Roundtable on Maine People & the Environment

On Thursday, January 20th, the Natural Resources Council of Maine, along with a number of other natural resource organizations, sponsored a forum on the environment with Governor Paul LePage. At the Governor’s suggestion, the event was titled “Roundtable on Maine People & the Environment”. Modeled after a similar roundtable for members of the business community in Maine, 28 different speakers from all walks of life in Maine with an interest in the environment were invited to make a brief, focused presentation of their primary concern for the Governor to listen to. Over 500 people attended this event at the Augusta Civic Center.

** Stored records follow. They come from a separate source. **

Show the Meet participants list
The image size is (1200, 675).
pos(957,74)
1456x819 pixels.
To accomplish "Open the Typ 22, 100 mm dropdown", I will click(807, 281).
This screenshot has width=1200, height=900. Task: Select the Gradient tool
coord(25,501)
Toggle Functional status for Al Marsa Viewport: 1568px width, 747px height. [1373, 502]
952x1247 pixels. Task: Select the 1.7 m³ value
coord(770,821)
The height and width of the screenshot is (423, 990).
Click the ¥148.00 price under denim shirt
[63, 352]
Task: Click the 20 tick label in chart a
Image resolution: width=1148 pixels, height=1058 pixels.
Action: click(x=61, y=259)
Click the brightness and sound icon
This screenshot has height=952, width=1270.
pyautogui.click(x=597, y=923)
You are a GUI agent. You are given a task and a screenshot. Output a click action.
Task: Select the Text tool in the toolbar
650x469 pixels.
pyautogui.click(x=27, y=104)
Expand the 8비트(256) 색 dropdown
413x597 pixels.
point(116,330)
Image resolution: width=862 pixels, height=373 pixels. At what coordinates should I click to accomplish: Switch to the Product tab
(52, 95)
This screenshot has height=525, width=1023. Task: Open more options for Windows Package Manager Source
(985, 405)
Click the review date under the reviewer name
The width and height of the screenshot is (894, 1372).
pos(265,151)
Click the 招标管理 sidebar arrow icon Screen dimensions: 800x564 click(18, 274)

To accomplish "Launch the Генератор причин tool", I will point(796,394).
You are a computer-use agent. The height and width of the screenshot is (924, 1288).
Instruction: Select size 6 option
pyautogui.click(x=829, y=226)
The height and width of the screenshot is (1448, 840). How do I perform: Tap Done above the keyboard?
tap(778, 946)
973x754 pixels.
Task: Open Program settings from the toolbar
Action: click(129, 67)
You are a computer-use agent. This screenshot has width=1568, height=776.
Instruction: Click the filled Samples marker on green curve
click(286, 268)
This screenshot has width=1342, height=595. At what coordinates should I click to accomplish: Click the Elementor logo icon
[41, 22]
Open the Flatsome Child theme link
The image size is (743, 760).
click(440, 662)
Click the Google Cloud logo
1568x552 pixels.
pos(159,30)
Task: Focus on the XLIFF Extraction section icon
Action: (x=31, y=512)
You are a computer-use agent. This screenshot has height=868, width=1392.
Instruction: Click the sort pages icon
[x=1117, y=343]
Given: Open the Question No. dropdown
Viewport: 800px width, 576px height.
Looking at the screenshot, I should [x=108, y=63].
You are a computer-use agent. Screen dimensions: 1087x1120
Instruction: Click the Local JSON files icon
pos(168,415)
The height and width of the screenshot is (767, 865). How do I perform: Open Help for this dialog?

The roundtable participants included representatives from builders and developers, agriculture and farming, hunting and fishing, higher education, public health, families, foresters and loggers, recreation and tourism, Maine Indian tribes, manufacturing, software development, architects and engineers, and religious institutions. The comments offered to the governor during the nearly 2 hour session indicated a general support for the crucial need to maintain effective environmental protection and regulation to protect Maine’s natural resources and to promote sustainable economic development. Specific comments included the need to retain the Maine Uniform Building & Energy Code (MUBEC), support for existing fisheries regulation, support for the Land for Maine’s Future program (LMF), the importance of preserving public health through the reduction of pollution and the prevalence of toxic chemicals in the environment, the crucial link between the conservation of Maine’s unique natural habitat and sustainable economic development, the need to preserve Maine’s farmlands and farming traditions, and the significant economic cost of climate change. Many of the issues raised, particularly the need to retain the Maine Uniform Building and Energy Code, reflect the current legislative policies of GrowSmart Maine.

After the presentations from members of the roundtable were concluded, Governor LePage had the opportunity to make a few brief remarks. He indicated his intention to fight air pollution that is generated from out-of-state sources and his commitment to effective, strong environmental regulation that is based on common sense and good science. The governor also emphasized the need for environmental regulation to be less adversarial in nature and encouraged future partnerships between state government and the private sector in the effort to effectively regulate and protect Maine’s environment and natural resources.